Of all the wiki sites that sprung up after the original, one of the most useful and positively cool is ScraperWiki. Scraper wiki is an attempt to liberate data from websites and pdfs and instead populate spreadsheets with them.
There is a lot of data available on the net. But its value is severely limited by the fact that you cannot do much more than just browsing it. When you move data from a html page or a pdf file into a spreadsheet, suddenly the value of the data goes up many fold. Now you can analyze the data, sort it, look for trends and coax information out of it. ScraperWiki aids in the first step by scraping web pages and moving data into usable data sets.

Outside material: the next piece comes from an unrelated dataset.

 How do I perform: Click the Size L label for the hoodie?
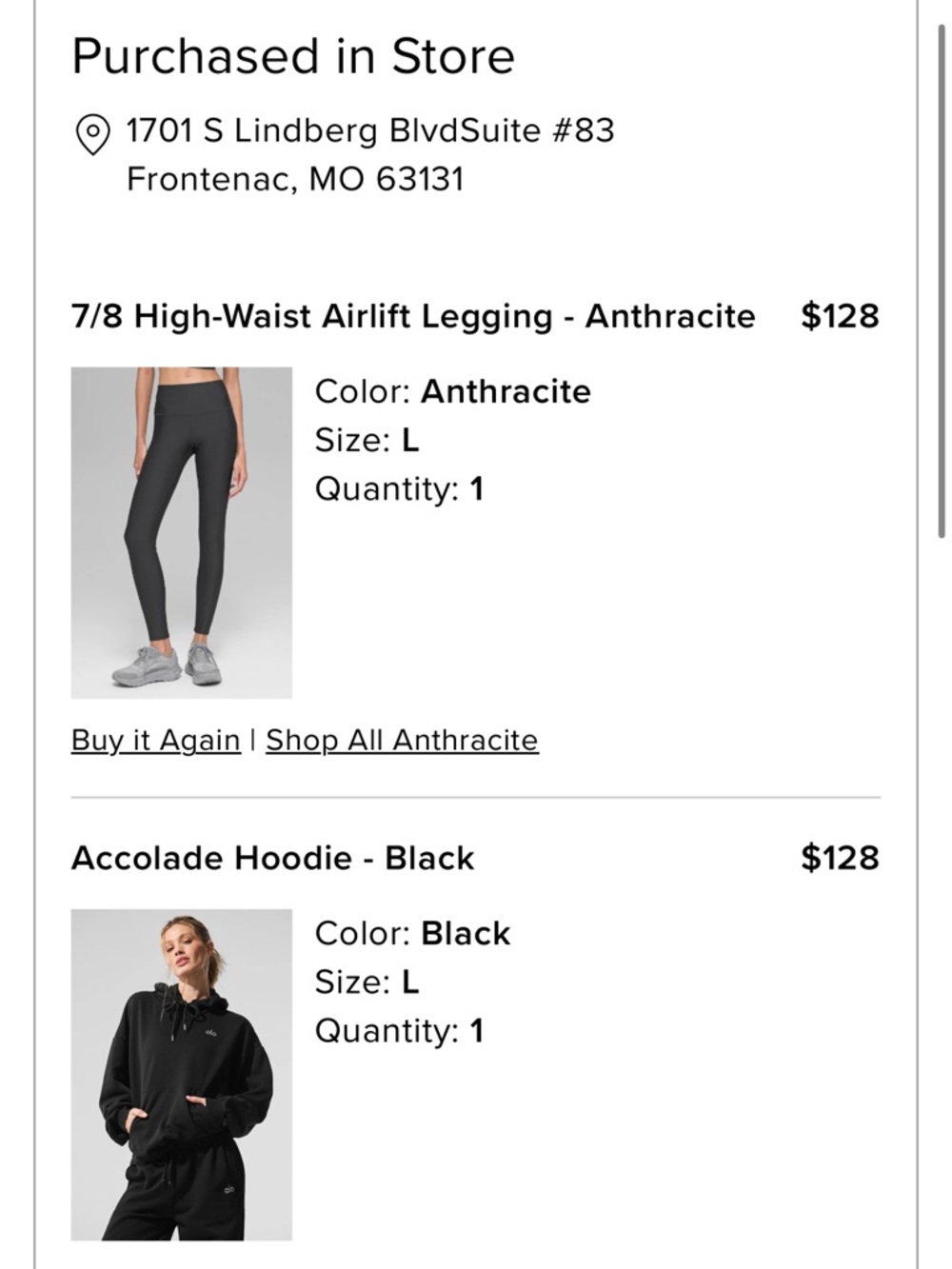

ScraperWiki is two things. First it is a web-based compiler and reusable libraries (in Python, Ruby or PHP) that allows you to write and run a scraper. Second, it is a wiki store of scrapers written by others that you can then update, reuse or just run to get data.
There are quite a few interesting scrapers. This scraper collects data from weather stations across all of Germany, while this one collects the Location IDs from Weather.com URLs. Weather is not all scrapers do, this one for example collects basic info about all MLB players, while this one is an massive database of all soccer WorldCup matches.
Of all the untold millions spent by governments and corporations on digitizing their data and making web pages, a decent portion that went towards making html tables out of data sets. ScraperWiki is an attempt to reverse that. Cheers to liberating data from the shackles of the web.